In signal processing, a general objective consists of extracting meaningful and relevant information from raw, noisy measurements. Signal processing topics include signal acquisition, transformation, compression, filtering, and feature extraction, among others. When dealing with a complex dataset, it can be beneficial to clean it before applying more advanced mathematical analysis methods (such as machine learning, for instance).

In this concise chapter, we will illustrate and explain the main foundations of signal processing. In the next chapter, Chapter 11, Image and Audio Processing, we will see particular signal processing methods adapted to images and sounds.

First, we will give some important definitions in this introduction.

Analog and digital signals

Signals can be time-dependent or space-dependent. In this chapter, we will focus on time-dependent signals.

Let \(x(t)\) be a time-varying signal. We say that:

  • This signal is analog if \(t\) is a continuous variable and \(x(t)\) is a real number
  • This signal is digital if \(t\) is a discrete variable (discrete-time signal) and \(x(t)\) can only take a finite number of values (quantified signal)

The following figure shows the difference between an analog signal (the continuous curve) and a digital signal (dots):

Analog and digital signals

Analog signals are found in mathematics and in most physical systems such as electric circuits. Yet, computers being discrete machines, they can only understand digital signals. This is why computational science especially deals with digital signals.

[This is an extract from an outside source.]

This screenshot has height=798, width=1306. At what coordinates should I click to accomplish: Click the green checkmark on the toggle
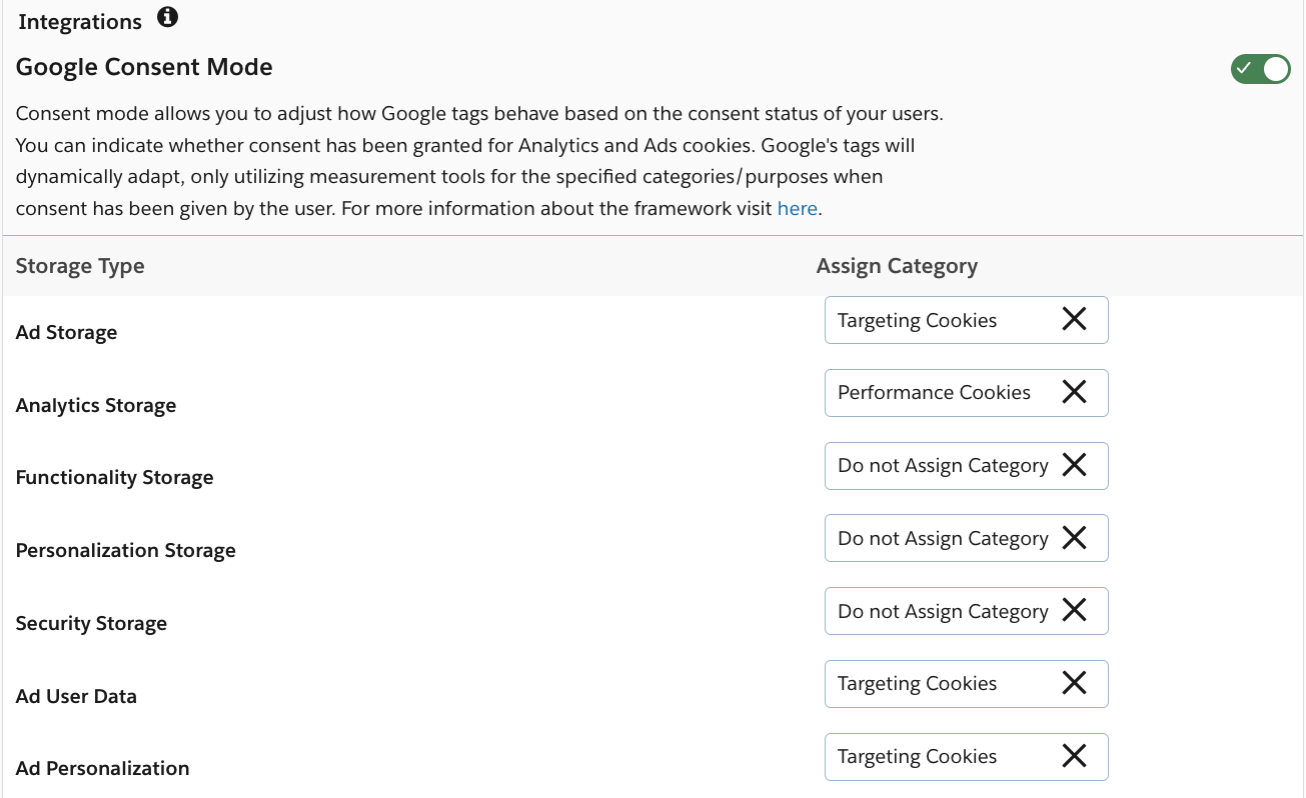coord(1243,68)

A digital signal recorded by an experimental device is typically characterized by two important quantities:

  • The sampling rate: The number of values (or samples) recorded every second (in Hertz)
  • The resolution: The precision of the quantization, usually in bits per sample (also known as bit depth)

Digital signals with high sampling rates and bit depths are more accurate, but they require more memory and processing power. These two parameters are limited by the experimental devices that record the signals.

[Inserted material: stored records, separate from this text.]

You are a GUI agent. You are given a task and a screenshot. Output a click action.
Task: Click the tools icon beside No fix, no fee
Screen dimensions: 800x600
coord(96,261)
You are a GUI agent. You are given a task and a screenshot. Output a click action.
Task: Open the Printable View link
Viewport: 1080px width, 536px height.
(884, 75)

The Nyquist–Shannon sampling theorem

Let's consider a continuous (analog) time-varying signal \(x(t)\). We record this physical signal with an experimental device, and we obtain a digital signal with a sampling rate of \(f_s\). The original analog signal has an infinite precision, whereas the recorded signal has a finite precision. Therefore, we expect to lose information in the analog-to-digital process.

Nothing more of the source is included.